Question

Find the sum of $16.2, 5.4, 1.8,...$ upto 7 terms.

Answer 1

A geometric progression, also known as a geometric sequence, is a sequence of numbers where each term after the first is found by multiplying the previous one by a fixed ,non-zero number called the common ratio.
Sum to n terms of the geometric sequence or progression is given as $= {S_n} = a\left( {\dfrac{{1 - {r^n}}}{{1 - r}}} \right)$
Where $a$=first term of the sequence
$r$= common difference between the consecutive terms.

Complete step by step solution:
Clearly the given series is in geometric progression where the common ratio is $= \dfrac{{5.4}}{{16.2}} = \dfrac{1}{3}$.
Using formula:
$= {S_n} = a\left( {\dfrac{{1 - {r^n}}}{{1 - r}}} \right)$
Where $a$=first term of the sequence
$r$= common difference between the consecutive terms.
$\Rightarrow {S_7} = 16.2 \times \dfrac{{2186}}{{2187}}$
$n$= the number of terms upto which the summation of series is needed.
${S_n}$=Summation of series upto n terms.

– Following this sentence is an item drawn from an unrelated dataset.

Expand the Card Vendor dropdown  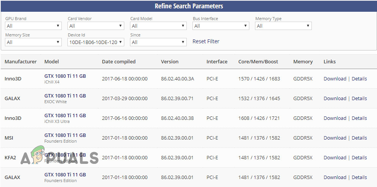pyautogui.click(x=96, y=26)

$$\Rightarrow {S_7} = 16.2\dfrac{{\left( {1 - {{\left( {\dfrac{1}{3}} \right)}^7}} \right)}}{{\left( {1 - \dfrac{1}{3}} \right)}} \\\ \Rightarrow {S_7} = 16.2\dfrac{{\left( {1 - \dfrac{1}{{2187}}} \right)}}{{\left( {\dfrac{2}{3}} \right)}} \\\ \Rightarrow {S_7} = 16.2 \times \dfrac{{2186}}{{2187}} \\\ \Rightarrow {S_7} = \dfrac{{1093}}{{45}} \\\$$

The sum of $16.2, 5.4, 1.8,...$upto 7 terms is $\dfrac{{1093}}{{45}}$.

Note:
In such questions first look for the sequence whether it is an arithmetic sequence or geometric progression. Then go through the question and apply the most appropriate formula.
In maximum cases, if the sequence is increasing or decreasing at a higher rate it will be a geometric progression or sequence.